→ **What to produce**:
Take the material below from its first line through the line containing "Go to the User Function tab" and, please, write those lines again exactly.

→ **Extracted records**:
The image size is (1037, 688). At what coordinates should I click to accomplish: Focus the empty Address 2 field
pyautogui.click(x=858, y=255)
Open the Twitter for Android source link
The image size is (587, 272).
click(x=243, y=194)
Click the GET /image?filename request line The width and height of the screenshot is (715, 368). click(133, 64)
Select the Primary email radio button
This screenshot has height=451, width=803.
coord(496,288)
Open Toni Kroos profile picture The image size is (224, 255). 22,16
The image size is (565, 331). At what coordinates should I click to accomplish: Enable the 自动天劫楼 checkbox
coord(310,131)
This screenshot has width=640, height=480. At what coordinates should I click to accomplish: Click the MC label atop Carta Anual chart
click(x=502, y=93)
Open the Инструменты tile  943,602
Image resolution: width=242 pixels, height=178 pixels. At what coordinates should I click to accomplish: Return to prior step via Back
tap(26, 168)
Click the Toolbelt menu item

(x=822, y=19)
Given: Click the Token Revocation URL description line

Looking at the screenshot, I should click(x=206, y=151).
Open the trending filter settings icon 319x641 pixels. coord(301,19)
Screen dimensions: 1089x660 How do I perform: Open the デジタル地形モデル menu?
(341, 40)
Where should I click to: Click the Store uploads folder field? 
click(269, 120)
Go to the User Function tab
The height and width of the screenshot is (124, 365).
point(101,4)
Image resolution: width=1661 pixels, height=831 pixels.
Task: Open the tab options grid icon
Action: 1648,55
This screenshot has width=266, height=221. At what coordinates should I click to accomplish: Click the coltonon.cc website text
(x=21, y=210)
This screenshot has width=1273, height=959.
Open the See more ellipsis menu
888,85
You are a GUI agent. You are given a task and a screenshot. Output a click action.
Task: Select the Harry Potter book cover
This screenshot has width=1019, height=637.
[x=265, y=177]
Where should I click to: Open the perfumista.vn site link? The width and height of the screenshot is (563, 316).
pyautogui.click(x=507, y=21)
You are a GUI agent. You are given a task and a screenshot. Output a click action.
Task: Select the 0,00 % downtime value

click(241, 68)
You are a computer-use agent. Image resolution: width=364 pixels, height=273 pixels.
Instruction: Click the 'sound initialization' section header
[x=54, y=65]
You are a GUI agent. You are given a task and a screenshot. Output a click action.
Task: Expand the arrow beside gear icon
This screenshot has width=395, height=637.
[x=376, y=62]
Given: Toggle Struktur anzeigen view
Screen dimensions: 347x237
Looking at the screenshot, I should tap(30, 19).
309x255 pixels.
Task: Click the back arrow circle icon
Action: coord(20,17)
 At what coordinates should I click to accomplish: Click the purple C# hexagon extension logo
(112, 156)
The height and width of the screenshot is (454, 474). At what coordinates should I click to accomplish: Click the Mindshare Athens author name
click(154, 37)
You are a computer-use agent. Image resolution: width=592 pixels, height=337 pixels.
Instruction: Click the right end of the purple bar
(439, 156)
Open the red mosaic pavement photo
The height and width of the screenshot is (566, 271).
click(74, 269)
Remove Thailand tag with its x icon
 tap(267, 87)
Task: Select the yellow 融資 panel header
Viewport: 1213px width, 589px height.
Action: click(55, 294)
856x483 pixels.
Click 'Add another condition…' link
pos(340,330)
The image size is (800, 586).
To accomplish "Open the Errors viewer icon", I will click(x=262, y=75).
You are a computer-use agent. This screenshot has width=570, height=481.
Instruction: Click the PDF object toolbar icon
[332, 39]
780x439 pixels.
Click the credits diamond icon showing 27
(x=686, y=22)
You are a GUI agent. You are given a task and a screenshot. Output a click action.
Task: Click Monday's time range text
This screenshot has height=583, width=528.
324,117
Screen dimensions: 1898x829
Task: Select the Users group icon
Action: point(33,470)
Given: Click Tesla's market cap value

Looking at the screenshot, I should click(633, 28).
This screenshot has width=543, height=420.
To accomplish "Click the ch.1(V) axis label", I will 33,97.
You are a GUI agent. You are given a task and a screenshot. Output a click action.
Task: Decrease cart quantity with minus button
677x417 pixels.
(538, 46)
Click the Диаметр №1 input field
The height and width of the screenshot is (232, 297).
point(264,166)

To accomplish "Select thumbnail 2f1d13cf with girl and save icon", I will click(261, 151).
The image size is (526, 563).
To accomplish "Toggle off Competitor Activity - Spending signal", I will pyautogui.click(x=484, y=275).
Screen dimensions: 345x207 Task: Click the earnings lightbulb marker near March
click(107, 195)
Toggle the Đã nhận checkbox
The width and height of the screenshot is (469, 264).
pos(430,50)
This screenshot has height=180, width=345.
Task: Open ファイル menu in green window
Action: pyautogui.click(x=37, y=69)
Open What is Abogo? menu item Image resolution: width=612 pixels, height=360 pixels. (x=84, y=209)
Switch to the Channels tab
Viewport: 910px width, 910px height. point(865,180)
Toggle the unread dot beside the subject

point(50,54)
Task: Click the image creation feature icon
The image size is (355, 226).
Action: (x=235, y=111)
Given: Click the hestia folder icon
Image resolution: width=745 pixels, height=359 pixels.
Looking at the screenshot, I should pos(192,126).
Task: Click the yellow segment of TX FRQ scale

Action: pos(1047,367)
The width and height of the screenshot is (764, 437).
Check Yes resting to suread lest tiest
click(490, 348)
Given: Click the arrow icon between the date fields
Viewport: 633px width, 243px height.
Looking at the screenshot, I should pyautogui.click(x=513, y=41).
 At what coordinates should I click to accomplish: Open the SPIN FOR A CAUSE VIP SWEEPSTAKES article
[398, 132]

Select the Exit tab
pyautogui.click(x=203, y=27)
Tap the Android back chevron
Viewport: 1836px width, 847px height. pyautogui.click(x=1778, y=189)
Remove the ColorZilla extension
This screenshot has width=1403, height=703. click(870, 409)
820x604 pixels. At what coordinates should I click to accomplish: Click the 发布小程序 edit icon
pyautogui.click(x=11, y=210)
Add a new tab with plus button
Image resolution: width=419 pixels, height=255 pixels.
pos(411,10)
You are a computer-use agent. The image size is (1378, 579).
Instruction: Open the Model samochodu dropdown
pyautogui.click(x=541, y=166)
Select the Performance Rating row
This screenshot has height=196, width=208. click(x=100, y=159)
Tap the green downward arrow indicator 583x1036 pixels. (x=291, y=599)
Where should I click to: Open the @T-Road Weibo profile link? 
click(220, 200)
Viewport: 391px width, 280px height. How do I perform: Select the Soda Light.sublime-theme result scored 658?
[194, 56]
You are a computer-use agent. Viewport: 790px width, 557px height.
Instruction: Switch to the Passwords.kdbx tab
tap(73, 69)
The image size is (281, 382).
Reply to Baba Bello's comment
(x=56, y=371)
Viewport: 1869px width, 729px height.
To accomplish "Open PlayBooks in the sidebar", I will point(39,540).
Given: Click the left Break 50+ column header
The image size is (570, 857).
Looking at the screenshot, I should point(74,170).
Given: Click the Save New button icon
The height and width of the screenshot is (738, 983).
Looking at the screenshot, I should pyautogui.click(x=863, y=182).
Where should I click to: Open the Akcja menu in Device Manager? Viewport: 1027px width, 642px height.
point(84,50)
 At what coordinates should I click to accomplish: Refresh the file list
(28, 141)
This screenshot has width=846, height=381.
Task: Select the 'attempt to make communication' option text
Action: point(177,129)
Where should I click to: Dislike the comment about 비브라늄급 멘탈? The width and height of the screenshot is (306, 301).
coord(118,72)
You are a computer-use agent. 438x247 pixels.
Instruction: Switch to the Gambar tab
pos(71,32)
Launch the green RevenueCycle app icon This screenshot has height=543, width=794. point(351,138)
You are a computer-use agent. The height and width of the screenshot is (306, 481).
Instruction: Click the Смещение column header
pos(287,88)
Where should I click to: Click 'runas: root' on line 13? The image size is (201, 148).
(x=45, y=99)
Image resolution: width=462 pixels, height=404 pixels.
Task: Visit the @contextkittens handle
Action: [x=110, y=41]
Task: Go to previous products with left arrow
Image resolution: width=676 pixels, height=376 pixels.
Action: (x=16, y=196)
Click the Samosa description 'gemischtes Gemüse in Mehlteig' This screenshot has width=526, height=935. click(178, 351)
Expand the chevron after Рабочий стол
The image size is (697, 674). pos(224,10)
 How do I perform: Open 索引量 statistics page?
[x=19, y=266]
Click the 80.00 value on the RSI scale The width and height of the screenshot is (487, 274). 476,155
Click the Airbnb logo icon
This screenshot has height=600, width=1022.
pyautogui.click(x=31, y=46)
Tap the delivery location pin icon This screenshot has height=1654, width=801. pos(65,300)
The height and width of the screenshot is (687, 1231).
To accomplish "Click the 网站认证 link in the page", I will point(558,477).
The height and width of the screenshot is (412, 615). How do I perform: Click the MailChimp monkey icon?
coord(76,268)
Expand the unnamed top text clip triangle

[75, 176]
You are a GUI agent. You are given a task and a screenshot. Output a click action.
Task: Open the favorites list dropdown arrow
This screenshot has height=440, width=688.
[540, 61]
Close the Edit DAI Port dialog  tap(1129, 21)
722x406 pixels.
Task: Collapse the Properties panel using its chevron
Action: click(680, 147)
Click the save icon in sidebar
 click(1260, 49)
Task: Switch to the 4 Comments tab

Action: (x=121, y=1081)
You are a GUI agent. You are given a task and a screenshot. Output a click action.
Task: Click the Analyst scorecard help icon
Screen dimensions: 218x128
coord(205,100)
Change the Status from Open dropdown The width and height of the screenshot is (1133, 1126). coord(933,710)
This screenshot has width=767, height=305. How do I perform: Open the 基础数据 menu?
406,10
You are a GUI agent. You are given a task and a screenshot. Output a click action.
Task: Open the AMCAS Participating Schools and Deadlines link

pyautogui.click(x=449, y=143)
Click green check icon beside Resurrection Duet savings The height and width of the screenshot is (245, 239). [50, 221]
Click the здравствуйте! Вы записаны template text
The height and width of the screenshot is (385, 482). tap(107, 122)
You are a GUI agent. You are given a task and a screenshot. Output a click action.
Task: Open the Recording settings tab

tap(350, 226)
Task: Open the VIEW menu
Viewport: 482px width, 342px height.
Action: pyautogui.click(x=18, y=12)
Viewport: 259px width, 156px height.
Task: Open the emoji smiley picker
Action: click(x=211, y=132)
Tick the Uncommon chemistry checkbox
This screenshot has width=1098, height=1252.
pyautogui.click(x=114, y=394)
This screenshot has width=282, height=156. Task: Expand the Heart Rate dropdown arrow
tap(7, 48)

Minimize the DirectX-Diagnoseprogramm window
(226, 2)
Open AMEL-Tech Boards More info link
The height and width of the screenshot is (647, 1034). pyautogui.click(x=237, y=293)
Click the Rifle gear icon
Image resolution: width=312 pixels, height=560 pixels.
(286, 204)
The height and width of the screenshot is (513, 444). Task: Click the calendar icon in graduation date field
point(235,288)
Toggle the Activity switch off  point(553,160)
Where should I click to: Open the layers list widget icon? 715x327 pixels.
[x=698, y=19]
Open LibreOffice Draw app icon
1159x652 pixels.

→ **Response to the task**:
The image size is (1037, 688). At what coordinates should I click to accomplish: Focus the empty Address 2 field
pyautogui.click(x=858, y=255)
Open the Twitter for Android source link
The image size is (587, 272).
click(x=243, y=194)
Click the GET /image?filename request line The width and height of the screenshot is (715, 368). click(133, 64)
Select the Primary email radio button
This screenshot has height=451, width=803.
coord(496,288)
Open Toni Kroos profile picture The image size is (224, 255). 22,16
The image size is (565, 331). At what coordinates should I click to accomplish: Enable the 自动天劫楼 checkbox
coord(310,131)
This screenshot has width=640, height=480. At what coordinates should I click to accomplish: Click the MC label atop Carta Anual chart
click(x=502, y=93)
Open the Инструменты tile  943,602
Image resolution: width=242 pixels, height=178 pixels. At what coordinates should I click to accomplish: Return to prior step via Back
tap(26, 168)
Click the Toolbelt menu item

(x=822, y=19)
Given: Click the Token Revocation URL description line

Looking at the screenshot, I should click(x=206, y=151).
Open the trending filter settings icon 319x641 pixels. coord(301,19)
Screen dimensions: 1089x660 How do I perform: Open the デジタル地形モデル menu?
(341, 40)
Where should I click to: Click the Store uploads folder field? 
click(269, 120)
Go to the User Function tab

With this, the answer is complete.